**Your objective**
Copy exactly, no pictures: every line from the one that contains "Where should I" through the end of the entries below.

**Data for this task**
______

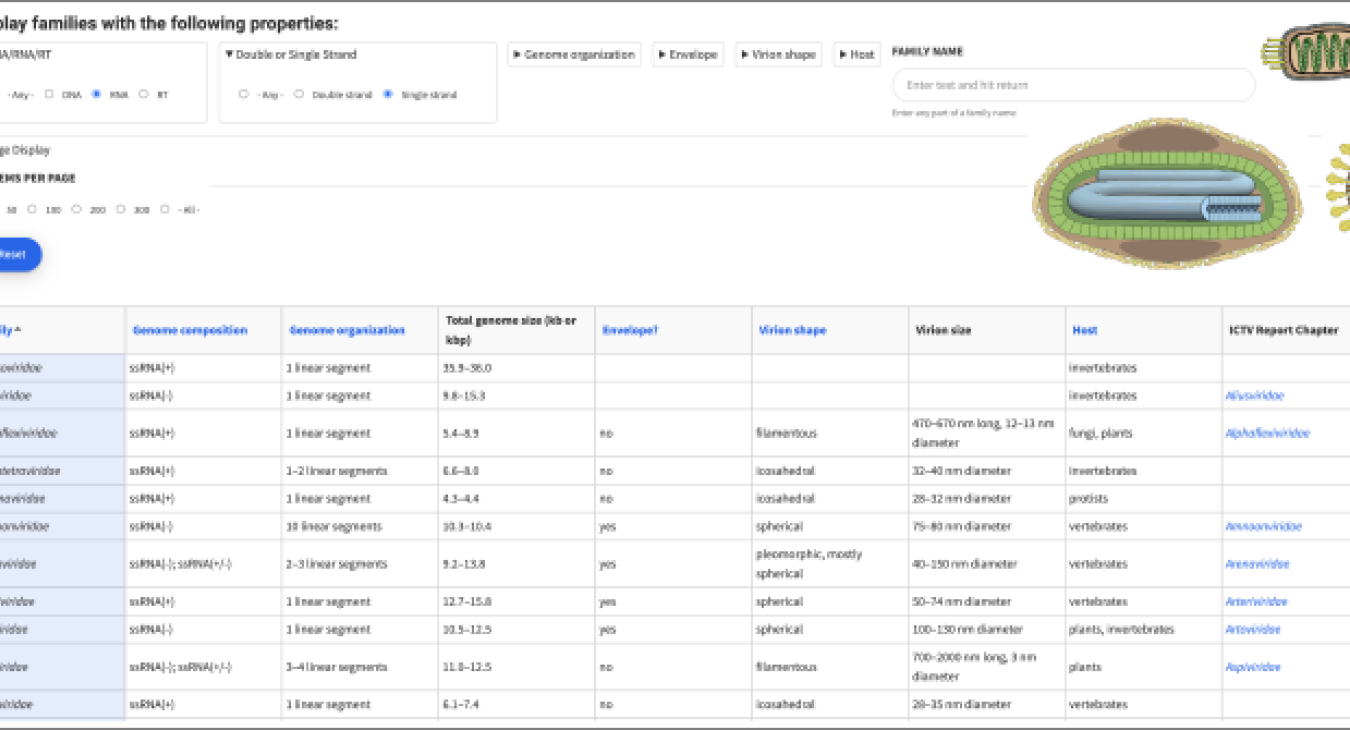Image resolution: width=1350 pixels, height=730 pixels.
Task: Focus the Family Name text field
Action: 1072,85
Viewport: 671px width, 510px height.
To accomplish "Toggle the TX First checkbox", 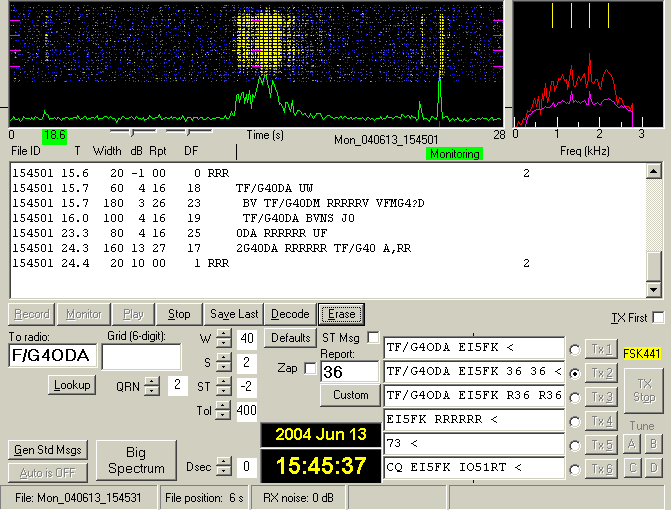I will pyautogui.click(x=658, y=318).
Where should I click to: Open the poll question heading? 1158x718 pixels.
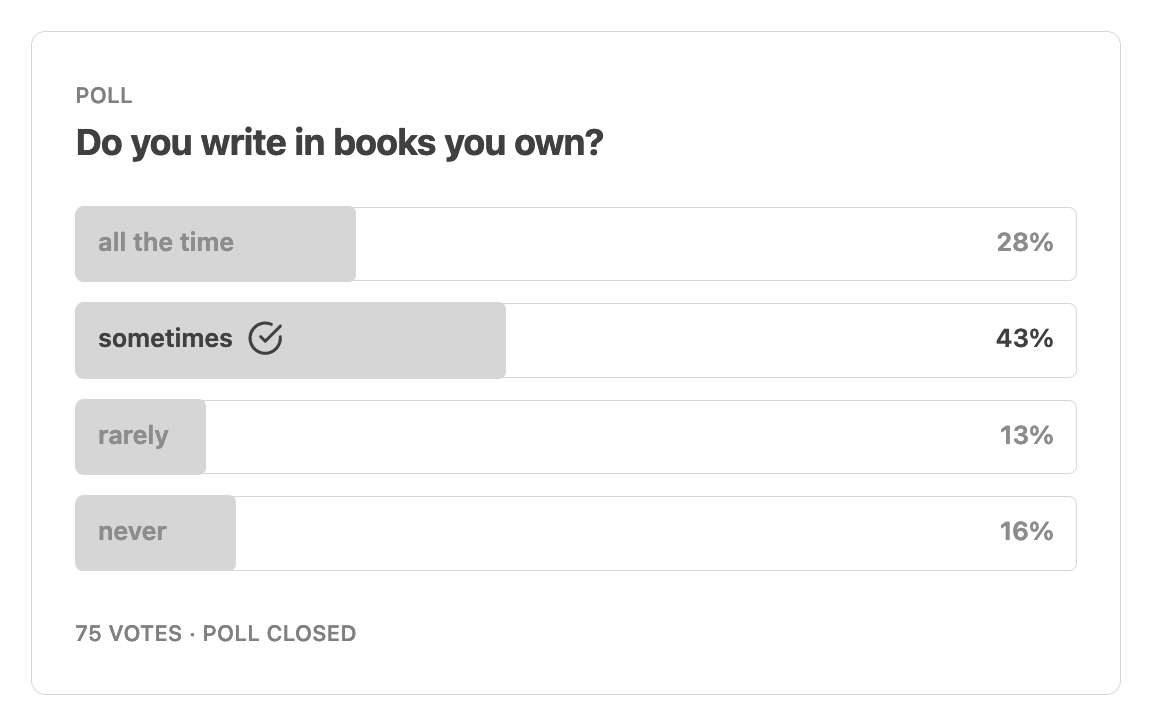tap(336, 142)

______

**Problem solution**
Where should I click to: Open the poll question heading? 1158x718 pixels.
tap(336, 142)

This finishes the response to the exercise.